Smørrebrød with Roast Pork, Red Cabbage and Pickled Cucumber
Roast pork with red cabbage and pickled cucumber © kvalifood.com
Roast pork on rye is the undisputed centrepiece of the Danish Christmas lunch and the smørrebrød consumed in the greatest quantities in December. The cold roast pork must have crisp crackling — that is a non-negotiable requirement, and it should crunch loudly when you bite into it. The red cabbage is cooked slowly with butter, vinegar, blackcurrant juice and spices for over an hour until soft and sweet-sharp, and it is the classic counterpoint to the fatty pork.

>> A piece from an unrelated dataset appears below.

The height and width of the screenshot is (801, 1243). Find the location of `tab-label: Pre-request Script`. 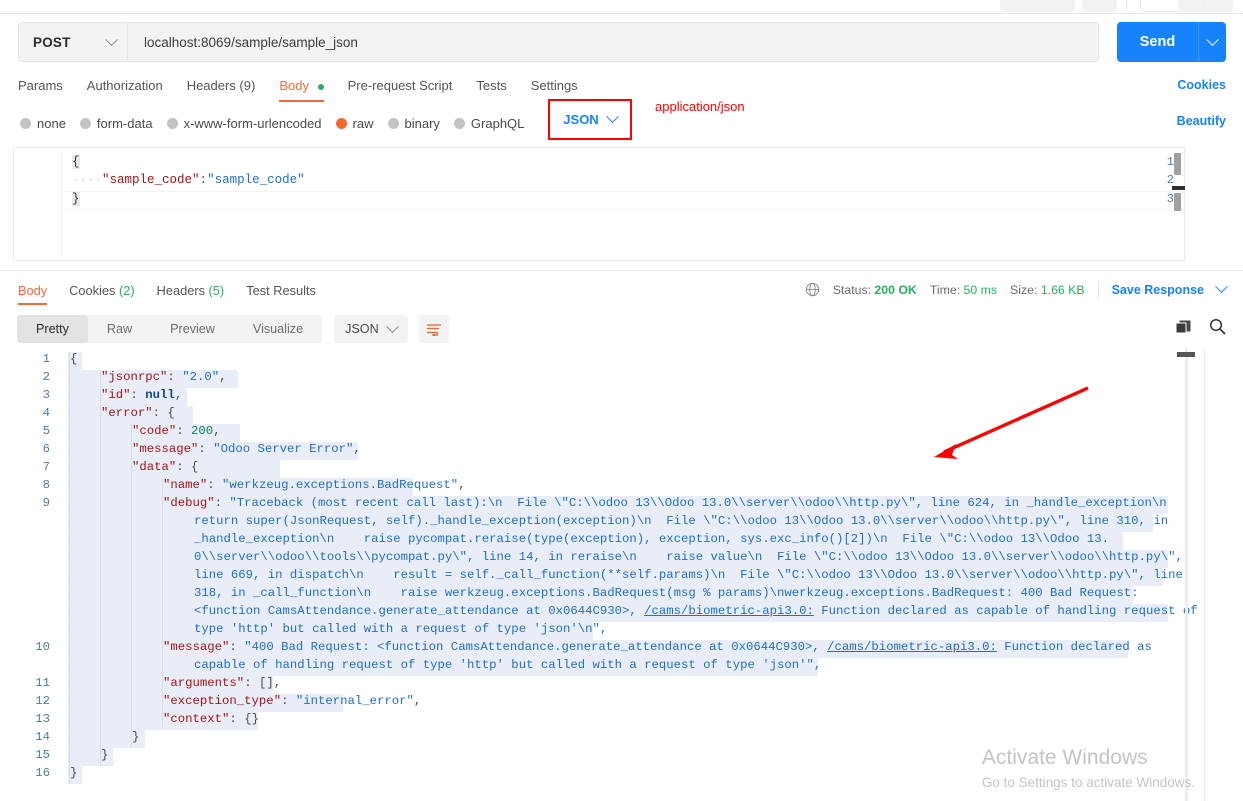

Pickled cucumber adds acidity and crunch, and an orange slice is the traditional garnish that appears year after year. This is a smørrebrød with an almost ritual status in Danish culture — it is served every year, and the formula does not change.

Ingredients
Yields 4 servings
Home-made red cabbage
- ½ red cabbage, finely shredded
- 2 tbsp butter
- 2 tbsp sugar
- 1 dl red wine vinegar
- 1 dl blackcurrant juice
- 2 bay leaves
- 3 cloves
- salt
Pickled cucumber
- 1 cucumber, sliced
- ½ dl apple cider vinegar
- 2 tbsp sugar
- ½ tsp salt
- dill seeds
Assembly
- 4 slices dark rye bread
- butter, for the bread
- 8–12 thin slices cold roast pork with crisp crackling
- orange slices (traditional garnish)
- fresh thyme
- flaky salt
Directions
Red cabbage
Melt the butter in a pan. Add the red cabbage and sugar and cook for 5 minutes. Add the vinegar, blackcurrant juice, bay leaves and cloves. Simmer covered for 1–1½ hours. Season with salt and more vinegar if needed. The cabbage should be sweet and tangy.
Pickled cucumber
Bring the vinegar, sugar, salt and dill seeds to the boil. Pour over the cucumber slices. Leave for 1 hour.
Assembly
Butter the rye bread. Lay the pork slices on top — make sure each piece has a section of crisp crackling. Distribute red cabbage alongside. Add pickled cucumber and an orange slice. Garnish with fresh thyme and flaky salt.